* TASKS TO PERFORM
1 - In the forum thread about running SquirrelMail without mod_php, what does paradox508 say is happening to the use of CGI interpreters for PHP?
2 - From the forum thread about running SquirrelMail without mod_php, pull out word for word the part that opens with the words containing "anyway, network security" and closes with "the new root.".

* EXTRACTED TEXT

(begin)

I hate to use mod_php, but is there any other way to run squirrelmail? Or is there an alternative to Squirrelmail that does not use php?

----------

## xcham

Why not install php as a CGI application, i.e. an interpreter executable?

Might not work well for your purposes but it may be worth looking into.

----------

## ixion

that's interesting, but doesn't CGI present worlds more of security problems?? This is intrigueing, though.. has it ever worked with Squirrelmail?

----------

## paradox508

i dont see why it wouldn't work with squirelmail. the main difference between using mod_php and a cgi php interpreter is that with the cgi interpreter there is an extra step involved. the page is requested, the cgi php interpreter parses the code and passes the html to apache. instead of apache using a modual to parse the code itself. the use of cgi interpreters for php is being phased out almost completely now. it is a serious security risk when compared to mod_php.

anyway, network security is an artform and it is pretty much impossible to completely lock down a machine 100%. if someone wants to get in bad enough and they are skilled enough, they will eventually succeed. 

if you are running apache chrooted, then you really dont have to worrie about people doing to much to your machine. the worst they could do is screw up apache. the only time i have heard of people breaking out of a chroot jail is if they have access to system binaries. if you chroot properly you shouldnt have any system binaries in the new root.

(end)

* INFORMATION SHOWN
(begin)

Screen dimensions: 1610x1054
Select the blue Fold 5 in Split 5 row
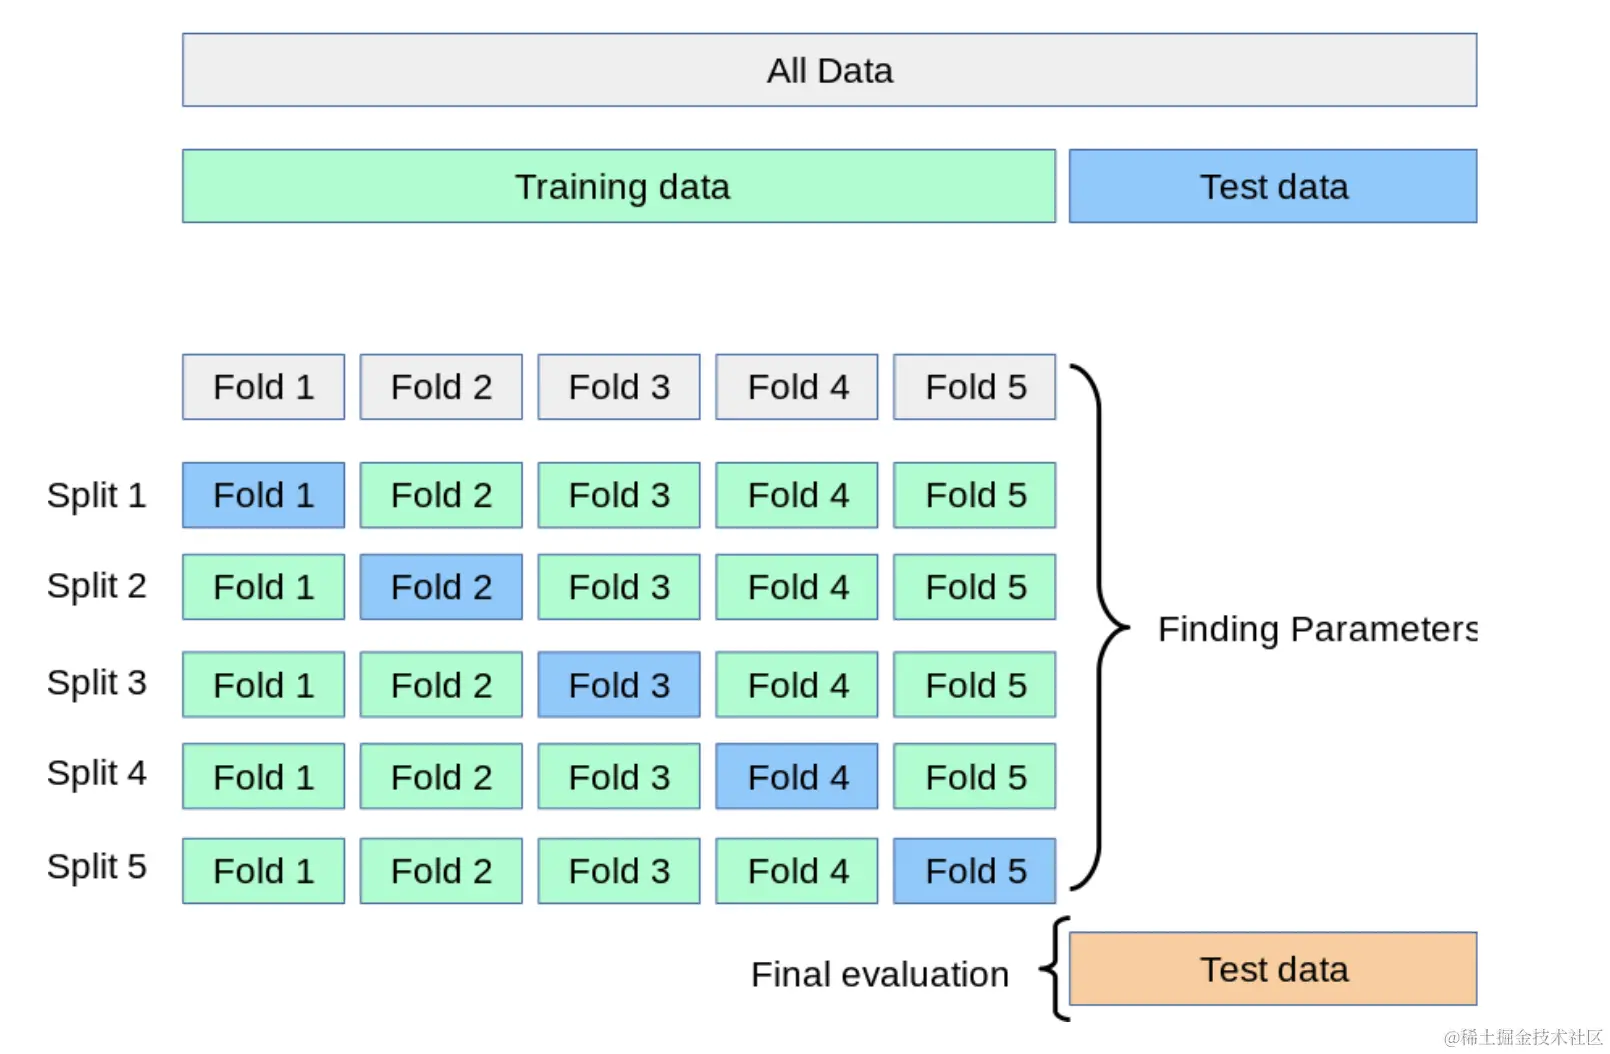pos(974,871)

(end)

* EXPECTED RESPONSES
1 - They are being phased out almost completely.

2 -
anyway, network security is an artform and it is pretty much impossible to completely lock down a machine 100%. if someone wants to get in bad enough and they are skilled enough, they will eventually succeed. 

if you are running apache chrooted, then you really dont have to worrie about people doing to much to your machine. the worst they could do is screw up apache. the only time i have heard of people breaking out of a chroot jail is if they have access to system binaries. if you chroot properly you shouldnt have any system binaries in the new root.